Third-party attack is a threat based on quantum state transmission. In our protocol, only Bob prepares the initial quantum state and sends it to Alice, Alice does not send the quantum state back to Bob. If Eve eavesdrops this process, it is meaningless for her to obtain the initial quantum state.

5. Conclusions

This paper mainly studies the quantum private query protocol based on logical Bell state in the environment of collective-dephasing noise. We proposed a new method of quantum oblivious key distribution to develop a new quantum private query protocol based on four qubits logical Bell state. Logical Bell state is used as measurement basis to measure the logical quantum bits. The function of quantum oblivious transmission can be ensured.
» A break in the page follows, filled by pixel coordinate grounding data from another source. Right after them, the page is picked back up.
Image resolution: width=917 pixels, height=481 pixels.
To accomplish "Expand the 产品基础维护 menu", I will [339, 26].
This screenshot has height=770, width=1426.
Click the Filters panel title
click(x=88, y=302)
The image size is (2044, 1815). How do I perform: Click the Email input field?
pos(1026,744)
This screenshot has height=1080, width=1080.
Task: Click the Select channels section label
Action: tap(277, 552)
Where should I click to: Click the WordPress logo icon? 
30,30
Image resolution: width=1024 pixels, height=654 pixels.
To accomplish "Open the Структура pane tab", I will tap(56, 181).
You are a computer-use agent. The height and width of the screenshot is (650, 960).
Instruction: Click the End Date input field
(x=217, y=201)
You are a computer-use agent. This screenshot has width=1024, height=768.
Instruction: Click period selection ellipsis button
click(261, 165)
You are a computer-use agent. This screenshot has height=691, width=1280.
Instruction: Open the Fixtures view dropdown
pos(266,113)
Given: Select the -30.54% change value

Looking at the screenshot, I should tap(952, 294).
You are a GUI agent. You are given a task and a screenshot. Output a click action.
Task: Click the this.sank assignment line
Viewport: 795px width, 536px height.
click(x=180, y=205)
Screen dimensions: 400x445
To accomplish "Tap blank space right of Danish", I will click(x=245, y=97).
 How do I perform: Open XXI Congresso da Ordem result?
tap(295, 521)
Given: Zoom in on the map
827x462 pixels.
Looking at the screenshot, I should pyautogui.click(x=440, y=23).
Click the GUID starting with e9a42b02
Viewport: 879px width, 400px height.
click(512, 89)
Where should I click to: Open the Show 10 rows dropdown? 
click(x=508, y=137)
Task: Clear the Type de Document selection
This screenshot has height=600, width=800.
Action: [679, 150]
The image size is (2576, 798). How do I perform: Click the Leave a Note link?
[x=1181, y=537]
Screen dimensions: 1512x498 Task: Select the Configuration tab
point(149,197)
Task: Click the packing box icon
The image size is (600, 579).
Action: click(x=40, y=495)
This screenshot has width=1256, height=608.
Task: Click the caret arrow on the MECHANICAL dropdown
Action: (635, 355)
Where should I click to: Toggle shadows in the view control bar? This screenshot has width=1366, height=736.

By mapping one bit $0\left(1\right)$ to multi-bit key $K\left(\overline{K}\right)$, multi-bit queries can be implemented in a single query. The complexity of communication can be reduced. The method we use to obtain the final key ensures that the whole parity information of $2l+1$ qubits will not be affected. By analyzing the attack from the user Alice and the attack from the database owner Bob, it is verified that this scheme is sensitive to spoofing and can resist the joint quantum state measurement attack effectively. By analyzing third-party attacks, Eva could not obtain valid information in the communication process. Therefore, this protocol cannot only resist the noise influence of the communication process, but also ensure the security of both sides of the communication.